Exercise: Copy the part of the entries below that begins with the line containing "The width and height of the screenshot is (540, 960)." and runs through the last entry, keeping every line unchanged and leaving the pictures out.

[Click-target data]
☆ ☆ ☆ ☆ ☆

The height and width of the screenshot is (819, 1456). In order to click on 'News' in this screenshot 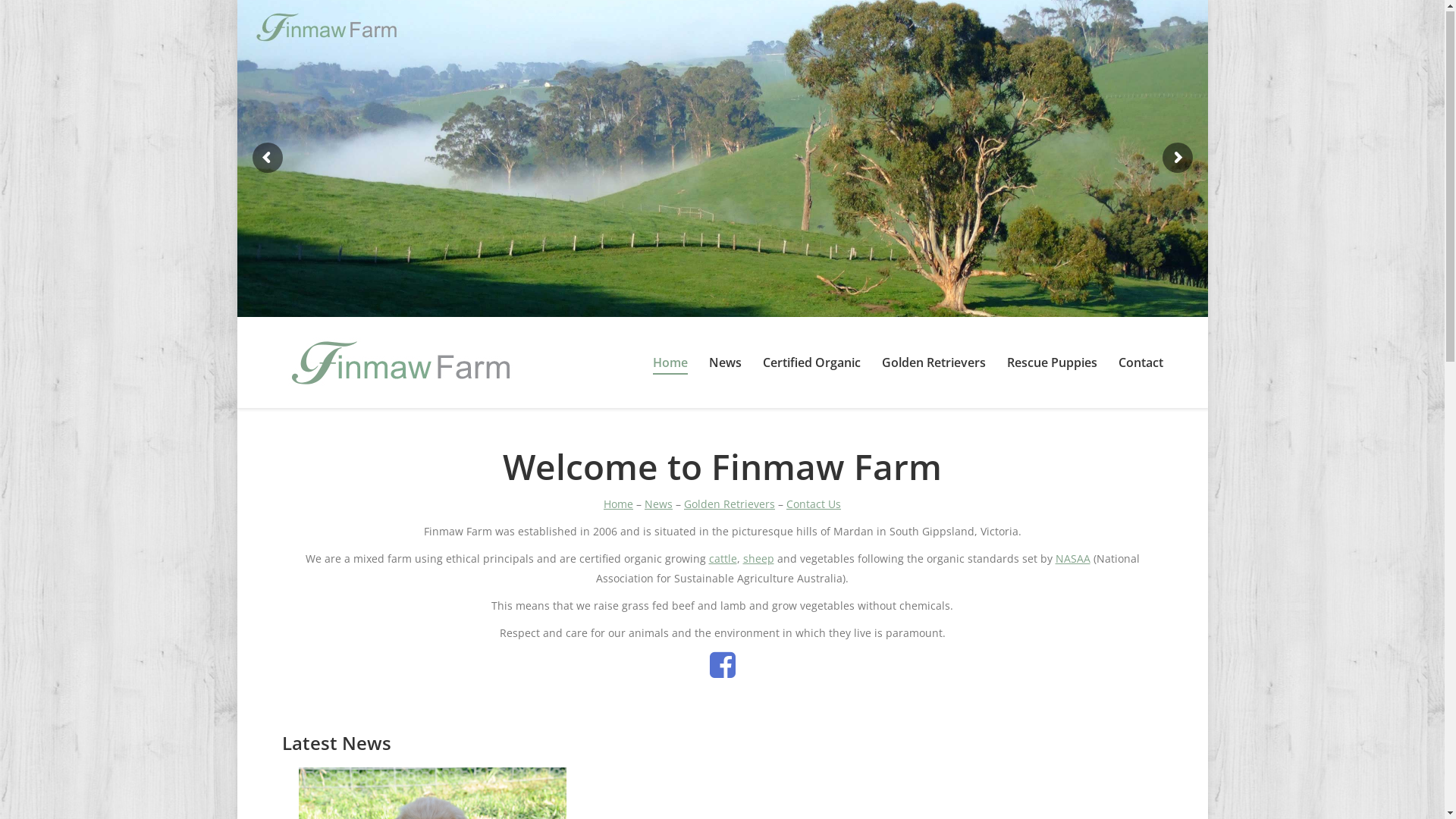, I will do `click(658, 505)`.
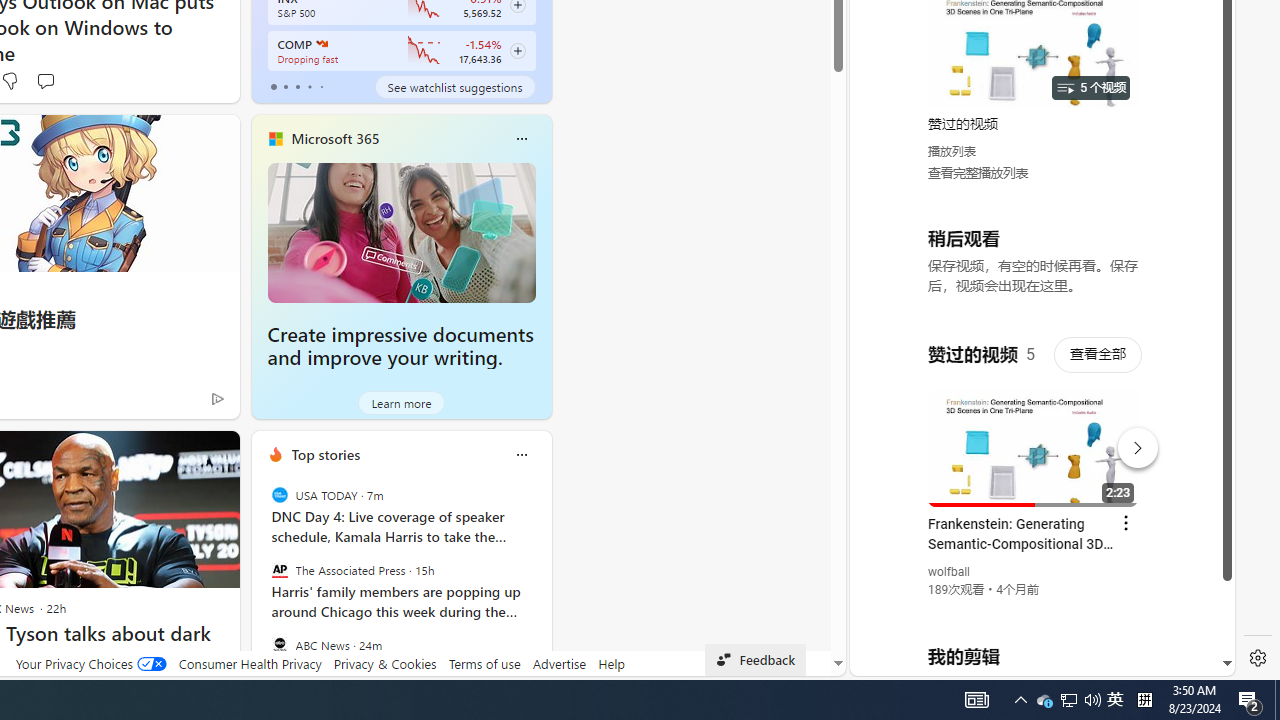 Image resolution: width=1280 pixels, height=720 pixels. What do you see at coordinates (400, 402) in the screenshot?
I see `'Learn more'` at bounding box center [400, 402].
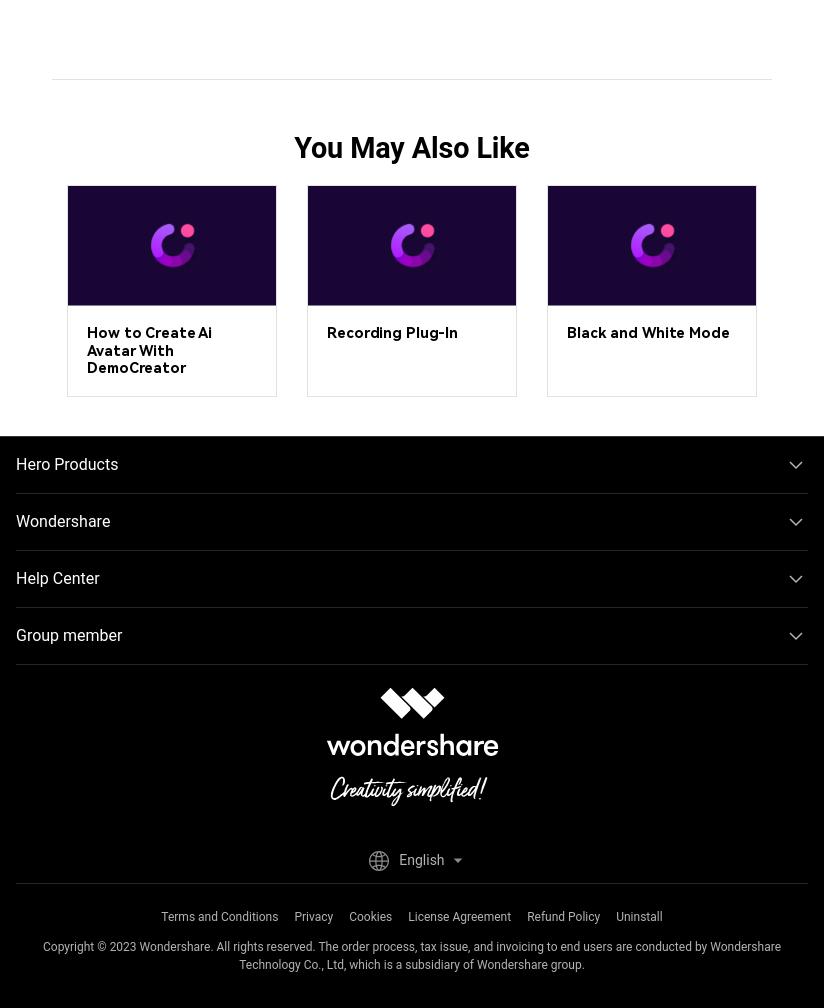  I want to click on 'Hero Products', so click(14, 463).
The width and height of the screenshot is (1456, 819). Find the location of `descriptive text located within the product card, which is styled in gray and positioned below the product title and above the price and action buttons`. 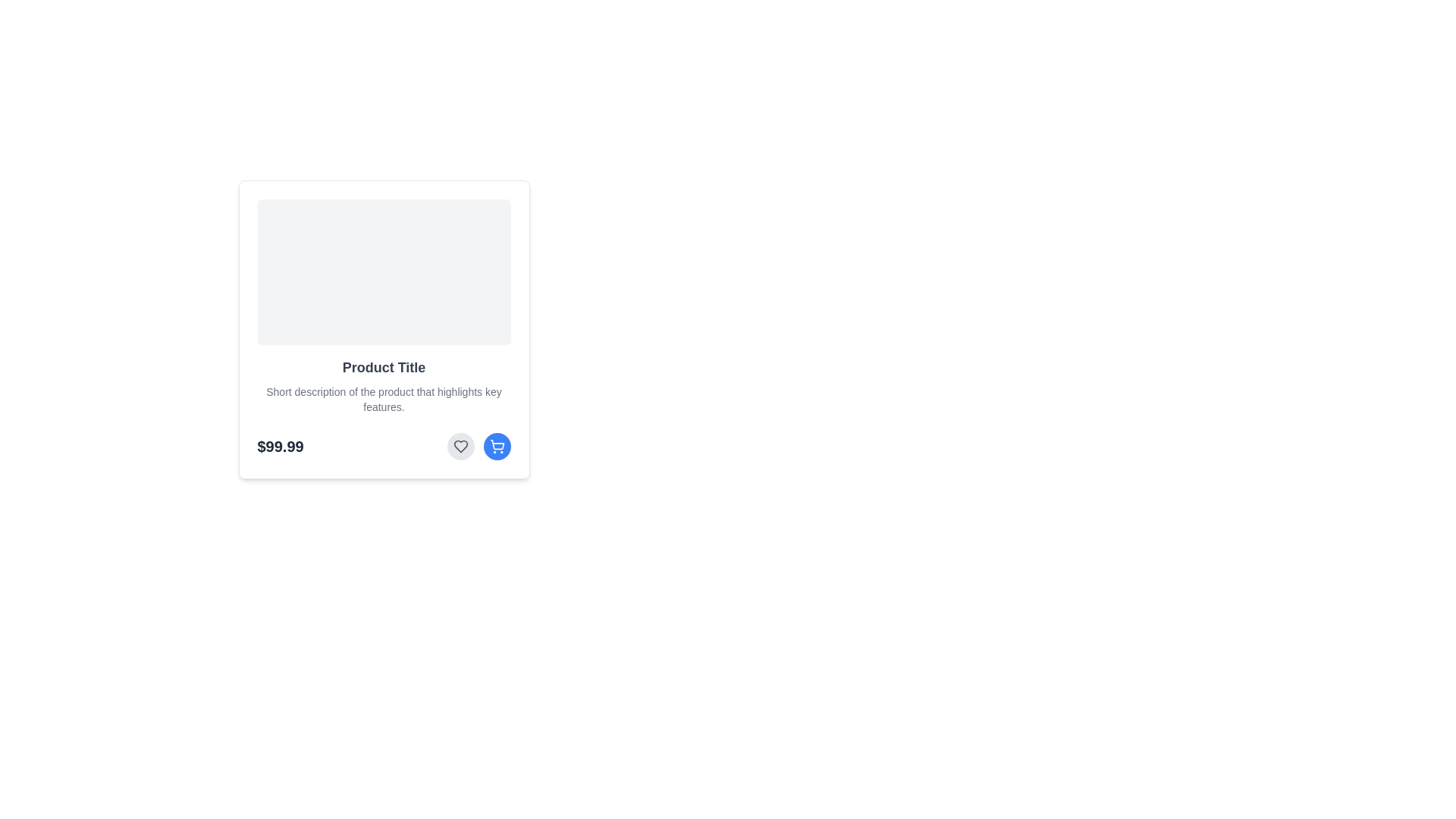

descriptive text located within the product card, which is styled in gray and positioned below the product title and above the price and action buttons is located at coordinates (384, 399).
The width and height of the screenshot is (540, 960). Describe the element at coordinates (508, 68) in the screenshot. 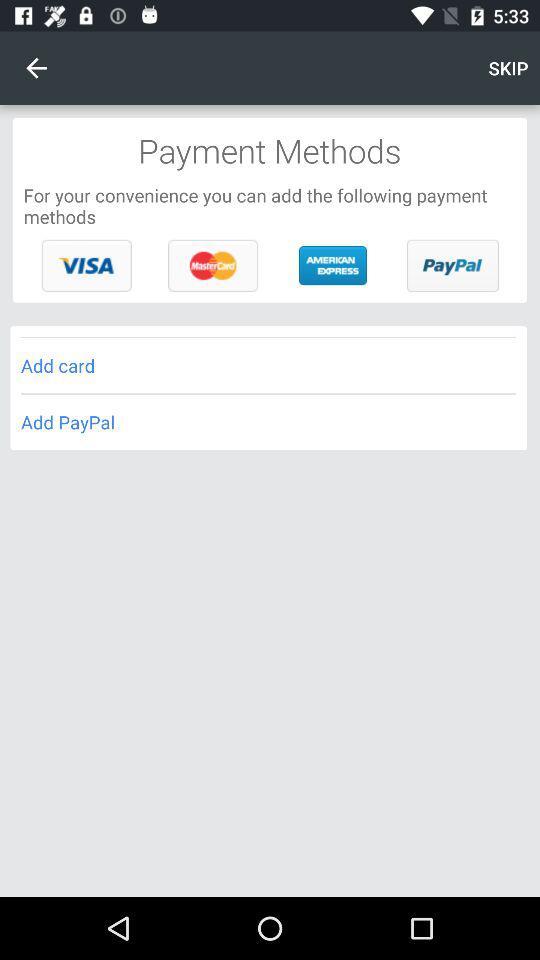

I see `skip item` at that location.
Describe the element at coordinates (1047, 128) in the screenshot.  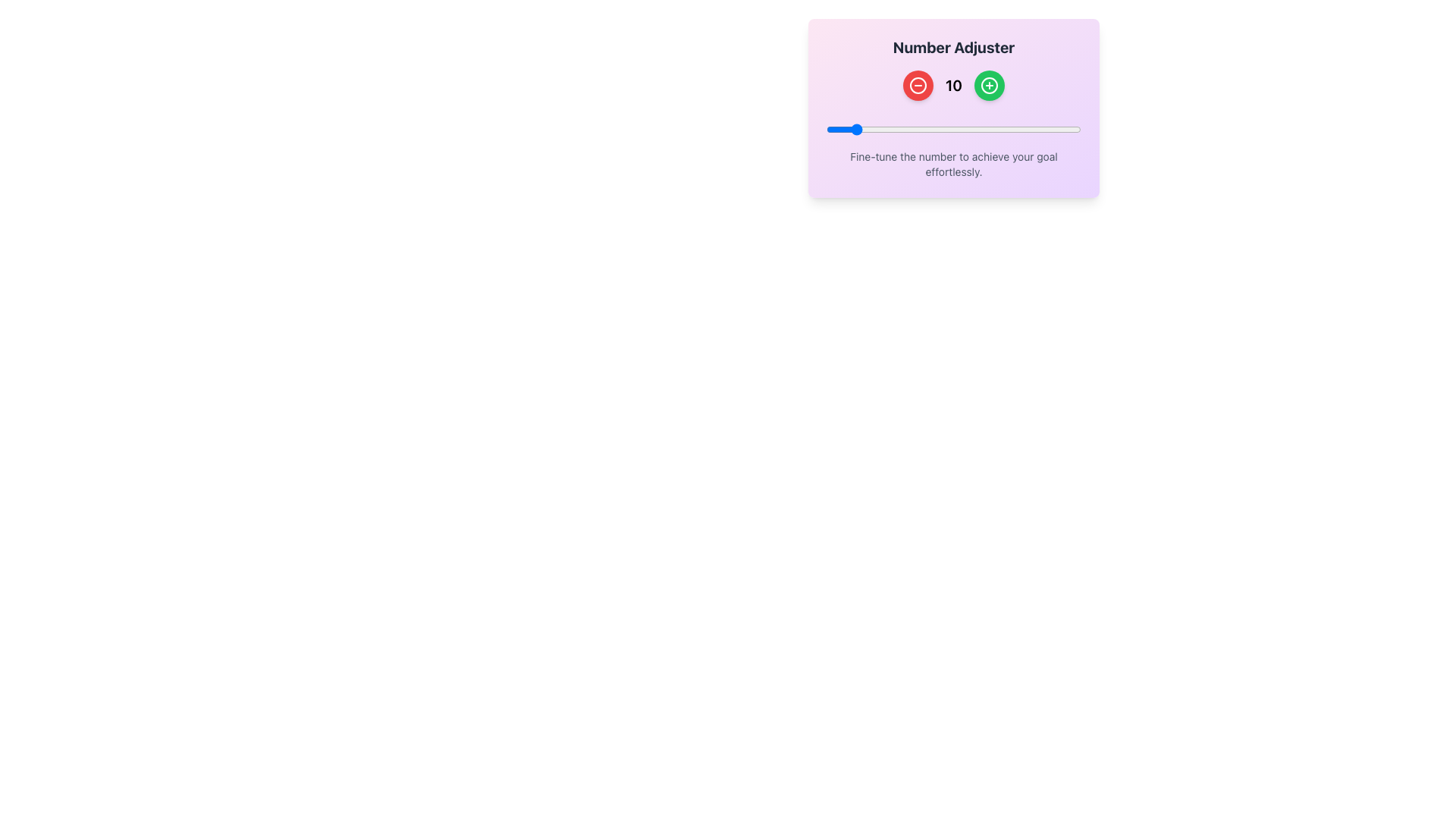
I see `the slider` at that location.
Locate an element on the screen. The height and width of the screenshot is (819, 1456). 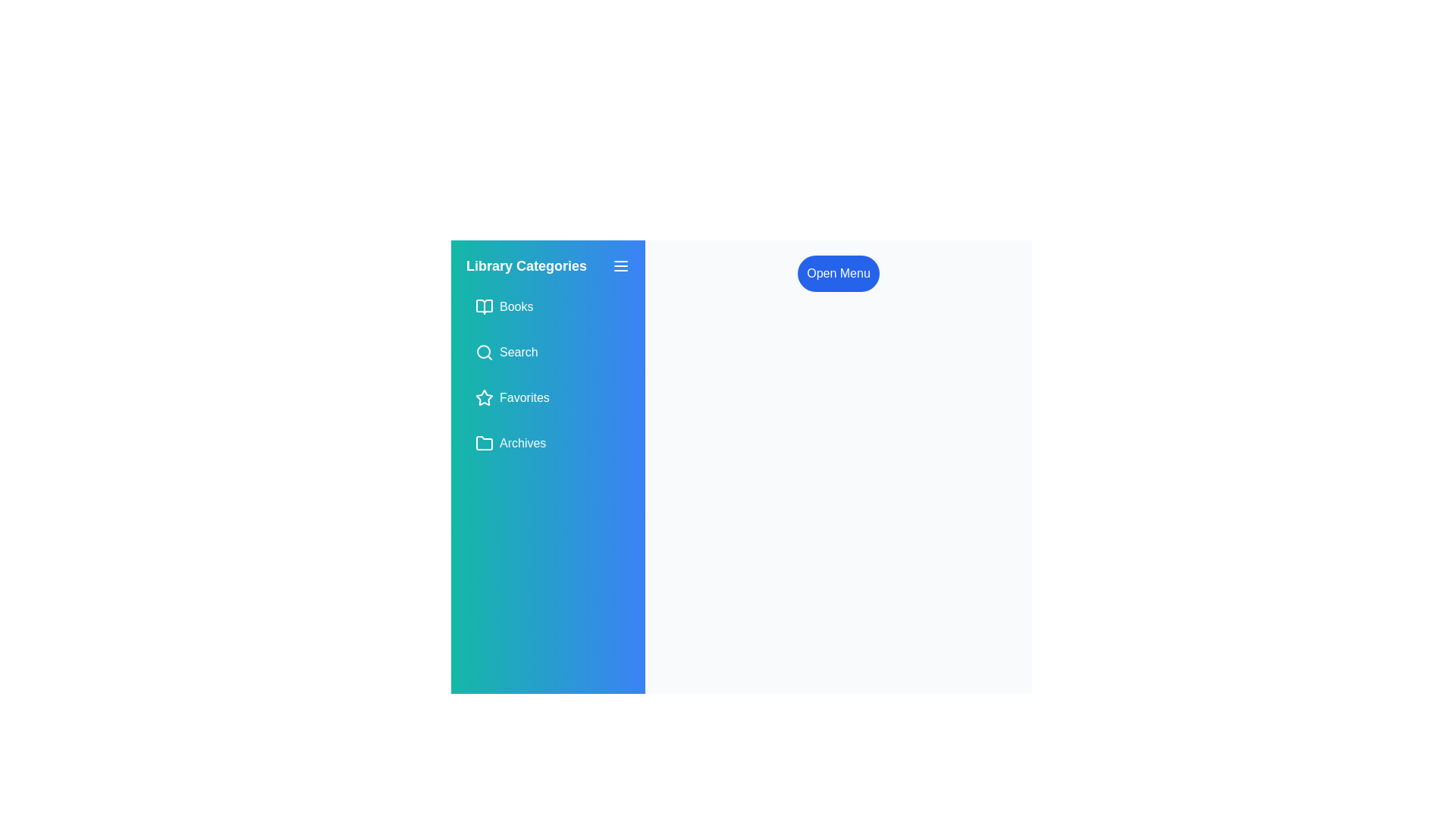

☆ ☆ ☆ ☆ ☆

Full response:
The width and height of the screenshot is (540, 960). Describe the element at coordinates (508, 68) in the screenshot. 

I see `skip item` at that location.
Describe the element at coordinates (1047, 128) in the screenshot.  
I see `the slider` at that location.
Locate an element on the screen. The height and width of the screenshot is (819, 1456). 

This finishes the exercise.